William Woof

Personal information
- Full name: William Albert Woof
- Born: 9 July 1858 Gloucester, England
- Died: 4 April 1937 (aged 78) Montpellier, Cheltenham, England
- Batting: Right-handed
- Bowling: Left-arm slow; Left-arm fast;

Domestic team information
- 1878–1902: Gloucestershire
- 1882–1885: MCC
- FC debut: 20 June 1878 Gloucestershire v Surrey
- Last FC: 18 August 1902 Gloucestershire v Australians

Career statistics
| Competition | First-class |
| Matches | 160 |
| Runs scored | 1,274 |
| Batting average | 6.53 |
| 100s/50s | 0/0 |
| Top score | 43 |
| Balls bowled | 35,541 |
| Wickets | 754 |
| Bowling average | 17.73 |
| 5 wickets in innings | 69 |
| 10 wickets in match | 11 |
| Best bowling | 8/70 |
| Catches/stumpings | 119/– |
- Source: CricketArchive, February 2012

= William Woof =

English cricketer

William Albert Woof (9 July 1858 – 4 April 1937) was an English cricketer who played for Gloucestershire from 1878 to 1902 and for Marylebone Cricket Club (MCC) between 1882 and 1885.

Woof was born in Gloucester and was educated at Bedford School. He apprenticed as an engineer at Grantham, Lincolnshire. He played for the Gloucestershire colts in 1878 and among the five wickets he took was that of W G Grace. He was a professional cricketer at Stubbington House, Fareham, Hampshire in May 1878 and made his first-class debut for Gloucestershire in August 1878 against Surrey. Later in 1878 he was professional at Grantham cricket club and in 1879 was with Lancashire. W G Grace got him a post as professional at Cheltenham College from 1880 to 1881 and in 1882 recommended him for the ground staff at Lord's.
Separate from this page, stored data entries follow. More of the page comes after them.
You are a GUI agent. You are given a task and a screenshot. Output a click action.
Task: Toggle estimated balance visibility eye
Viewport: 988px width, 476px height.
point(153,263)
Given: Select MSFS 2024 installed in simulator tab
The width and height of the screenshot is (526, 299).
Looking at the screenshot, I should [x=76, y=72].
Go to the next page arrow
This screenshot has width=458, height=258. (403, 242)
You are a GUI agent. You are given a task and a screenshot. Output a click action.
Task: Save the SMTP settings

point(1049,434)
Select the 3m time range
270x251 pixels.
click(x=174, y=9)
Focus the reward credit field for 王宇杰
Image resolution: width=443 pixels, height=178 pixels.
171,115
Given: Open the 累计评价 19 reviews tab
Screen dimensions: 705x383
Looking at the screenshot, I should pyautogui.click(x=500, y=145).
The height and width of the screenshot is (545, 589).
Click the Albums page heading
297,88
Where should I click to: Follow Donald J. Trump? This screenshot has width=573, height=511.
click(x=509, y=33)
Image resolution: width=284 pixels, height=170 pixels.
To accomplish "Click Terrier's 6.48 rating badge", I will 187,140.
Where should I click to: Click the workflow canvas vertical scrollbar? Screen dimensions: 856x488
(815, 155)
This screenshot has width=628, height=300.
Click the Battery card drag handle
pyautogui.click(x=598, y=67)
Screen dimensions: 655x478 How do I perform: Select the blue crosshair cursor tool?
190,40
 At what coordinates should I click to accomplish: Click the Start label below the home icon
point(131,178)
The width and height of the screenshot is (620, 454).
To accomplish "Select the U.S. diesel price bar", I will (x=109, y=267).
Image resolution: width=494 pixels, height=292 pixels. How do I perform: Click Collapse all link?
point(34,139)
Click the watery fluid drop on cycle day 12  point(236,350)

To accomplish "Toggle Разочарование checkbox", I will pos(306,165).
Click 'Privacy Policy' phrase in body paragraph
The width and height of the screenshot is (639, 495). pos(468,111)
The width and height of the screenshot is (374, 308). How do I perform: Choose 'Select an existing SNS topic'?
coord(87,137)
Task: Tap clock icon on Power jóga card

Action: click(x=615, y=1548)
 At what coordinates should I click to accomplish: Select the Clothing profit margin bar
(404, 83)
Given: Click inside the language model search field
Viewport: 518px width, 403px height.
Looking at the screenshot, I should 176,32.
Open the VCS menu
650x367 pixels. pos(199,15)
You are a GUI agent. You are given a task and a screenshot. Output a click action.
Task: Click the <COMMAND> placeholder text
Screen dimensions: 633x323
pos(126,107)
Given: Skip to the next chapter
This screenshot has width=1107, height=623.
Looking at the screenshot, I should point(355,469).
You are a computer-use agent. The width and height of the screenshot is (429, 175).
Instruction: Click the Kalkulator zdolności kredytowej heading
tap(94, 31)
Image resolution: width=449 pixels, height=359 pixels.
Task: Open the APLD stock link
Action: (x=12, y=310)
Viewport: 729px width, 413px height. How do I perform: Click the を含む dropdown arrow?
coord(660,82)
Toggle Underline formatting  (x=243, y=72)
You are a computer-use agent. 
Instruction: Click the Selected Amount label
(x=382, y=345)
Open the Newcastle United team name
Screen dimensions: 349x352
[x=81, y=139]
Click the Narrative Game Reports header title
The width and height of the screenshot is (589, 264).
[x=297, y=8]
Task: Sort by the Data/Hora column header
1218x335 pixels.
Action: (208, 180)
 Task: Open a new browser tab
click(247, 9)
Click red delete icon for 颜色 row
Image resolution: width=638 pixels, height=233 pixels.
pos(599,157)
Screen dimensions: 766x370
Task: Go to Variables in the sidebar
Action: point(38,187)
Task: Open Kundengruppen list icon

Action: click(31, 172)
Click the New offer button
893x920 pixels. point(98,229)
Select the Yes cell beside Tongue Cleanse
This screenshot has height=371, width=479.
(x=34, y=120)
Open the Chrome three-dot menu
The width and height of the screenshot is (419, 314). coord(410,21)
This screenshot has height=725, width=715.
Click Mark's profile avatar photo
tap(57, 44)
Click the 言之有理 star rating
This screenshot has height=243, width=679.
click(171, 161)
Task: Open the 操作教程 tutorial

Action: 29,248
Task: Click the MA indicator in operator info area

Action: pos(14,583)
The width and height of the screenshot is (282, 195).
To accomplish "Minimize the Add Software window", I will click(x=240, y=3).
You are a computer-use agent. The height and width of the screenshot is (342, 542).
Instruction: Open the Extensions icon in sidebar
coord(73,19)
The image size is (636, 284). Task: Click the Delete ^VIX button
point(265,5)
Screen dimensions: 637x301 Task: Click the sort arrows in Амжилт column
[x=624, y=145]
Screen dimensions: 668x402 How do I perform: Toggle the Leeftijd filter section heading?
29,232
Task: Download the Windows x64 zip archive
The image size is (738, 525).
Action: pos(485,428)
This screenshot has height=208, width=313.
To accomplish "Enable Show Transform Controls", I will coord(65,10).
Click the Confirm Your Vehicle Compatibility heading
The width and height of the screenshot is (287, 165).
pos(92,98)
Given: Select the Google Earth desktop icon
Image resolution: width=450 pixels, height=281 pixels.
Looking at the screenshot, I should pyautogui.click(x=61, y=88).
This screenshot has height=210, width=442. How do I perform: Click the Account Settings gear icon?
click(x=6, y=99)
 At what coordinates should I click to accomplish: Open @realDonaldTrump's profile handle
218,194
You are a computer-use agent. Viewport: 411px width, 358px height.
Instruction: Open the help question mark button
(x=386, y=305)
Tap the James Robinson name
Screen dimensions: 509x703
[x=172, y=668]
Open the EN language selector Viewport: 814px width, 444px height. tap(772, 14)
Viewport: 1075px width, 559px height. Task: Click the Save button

Woof played twelve matches for MCC between 1882 and 1885 and coached Cambridge from 1883 to 1884 and Oxford in 1885. His best seasons were 1884 when he took 116 wickets and 1885 when he took 100 wickets. He was able to give less time to the county while he was cricket coach at Cheltenham College from 1886. He played 140 matches for Gloucestershire taking 644 wickets for them until 1902. He also played first-class matches for the United South of England XI, the South and Orleans Club. He was also a first-class umpire from with one match in 1880 and most between 1895 and 1899. In the winter of 1903 and 1904 he umpired matches in South Africa.

Woof was a left arm bowler and took 754 wickets at an average of 17.73 and a best performance of 8 for 70. He was a right-handed batsman and played 258 innings in 160 first-class matches with an average of 6.53 and a top score of 43.

Woof continued as coach at Cheltenham College until 1925. He was also managing director of W.A.Woof Ltd, which ran sports outfitting shops in Cheltenham.

Woof died in Montpellier, Cheltenham at the age of 78 and was buried at Cheltenham College Chapel.